Today in History

January 31 in U.S. military history

1865: Robert E. Lee is promoted to General-in-Chief of the Armies of the Confederate States. Lee is the only man to hold the prestigious rank during the Confederacy’s brief existence.

1917: Kaiser Wilhelm orders the Imperial German Navy’s fleet of 105 U-boats to resume their campaign of unrestricted submarine warfare, effectively causing the United States to enter World War I. No vessel – civilian or naval – is safe, and war’s end, German subs will have sent 5,000 ships to the bottom.

1945: U.S. Army Private Eddie Slovik is executed by firing squad near Sainte Marie-aux-Mines, France for abandoning his rifle company after admitting he is “too scared” for combat. Gen. Dwight Eisenhower personally signs the execution order to discourage further desertions. To date, Slovik remains the only American shot for desertion since the Civil War.

1950: To regain the upper hand in the nuclear arms race, President Harry S. Truman announces a program that would create a thermonuclear weapon, many times more powerful than the atomic weapon the Soviet Union recently tested.

1971: A Saturn V rocket lifts off from Cape Canaveral, carrying Alan Shepard (USN), Stuart Roosa (USAF), and Edgar Mitchell (USN) on NASA’s third manned mission to reach the lunar surface. The crew of Apollo 14 spend two days on the moon and ten years after becoming the first American in space, Shepard becomes the first person to hit a golf ball on the moon, sending it “miles and miles and miles.” It actually just traveled a short distance.

Apollo 14 blasts off from the Kennedy Space Center’s Launch Complex 39A at 4:03 p.m. (NASA photo)

Shepard was one of the original Mercury 7 astronauts, and at 47, was the oldest of the 12 astronauts to set foot on the moon. After graduating from the U.S. Naval Academy (Class of 1944), Shepard served as a gunnery officer aboard the destroyer USS Cogswell in the Pacific Theater during World War II. He then earned his aviator’s wings and flew F4U Corsairs before becoming a test pilot.

Roosa was a smoke jumper before joining the Air Force, and he served as a test pilot and flew fighters before joining NASA.

Edgar Mitchell flew land-based patrol planes before transitioning to a carrier pilot, flying A3D Skywarriors and later, becoming a research pilot. Staying behind in the command module Kitty Hawk was Stuart Roosa, who worked as a smokejumper before joining the Air Force, parachuting out of airplanes to fight forest fires. He flew F-84 Thunderjets and F-100 Super Sabres before becoming a test pilot.

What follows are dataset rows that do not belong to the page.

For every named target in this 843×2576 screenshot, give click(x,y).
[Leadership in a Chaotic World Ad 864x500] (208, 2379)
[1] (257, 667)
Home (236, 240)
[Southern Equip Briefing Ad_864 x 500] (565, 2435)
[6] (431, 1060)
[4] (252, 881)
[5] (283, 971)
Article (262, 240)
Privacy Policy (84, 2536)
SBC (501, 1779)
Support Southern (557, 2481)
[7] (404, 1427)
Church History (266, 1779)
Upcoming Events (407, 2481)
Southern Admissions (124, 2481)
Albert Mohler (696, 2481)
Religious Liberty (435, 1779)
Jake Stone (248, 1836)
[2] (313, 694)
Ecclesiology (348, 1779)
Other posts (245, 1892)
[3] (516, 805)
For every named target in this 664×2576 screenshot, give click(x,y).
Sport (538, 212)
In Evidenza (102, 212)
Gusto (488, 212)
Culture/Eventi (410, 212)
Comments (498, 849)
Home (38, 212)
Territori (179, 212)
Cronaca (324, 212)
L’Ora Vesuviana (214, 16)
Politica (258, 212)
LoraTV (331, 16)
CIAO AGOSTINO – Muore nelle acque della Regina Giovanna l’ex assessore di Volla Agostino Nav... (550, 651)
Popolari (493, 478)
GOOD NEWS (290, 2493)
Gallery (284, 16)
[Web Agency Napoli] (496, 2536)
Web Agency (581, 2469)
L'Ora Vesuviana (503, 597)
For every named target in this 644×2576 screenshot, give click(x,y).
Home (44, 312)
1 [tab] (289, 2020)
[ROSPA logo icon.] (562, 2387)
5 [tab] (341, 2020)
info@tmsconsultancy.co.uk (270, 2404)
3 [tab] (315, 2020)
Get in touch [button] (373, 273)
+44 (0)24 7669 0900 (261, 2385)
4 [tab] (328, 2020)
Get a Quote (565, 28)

1991: Specialists Melissa Rathburn-Nealy and David Lockett of the 233rd Transportation Company are hauling a repaired vehicle through the Saudi town of Khafji when their column makes a wrong turn. Finding themselves in the middle of an armor battle between Iraqi and Coalition forces, the vehicles attempt to evade the incoming gunfire, but the vehicle driven by Rathburn-Nealy’s becomes stuck in the sand. Once nearby Marines organize a rescue party, they arrive at the scene to find the vehicle’s wheels still spinning — but the soldiers and weapons had already been taken. A captured Iraqi prisoner later reveals that Rathburn-Nealy and Lockett are whisked away to an Iraqi command center at Basra, possibly being used as human shields by Saddam Hussein to protect his important sites. The soldiers are released in March.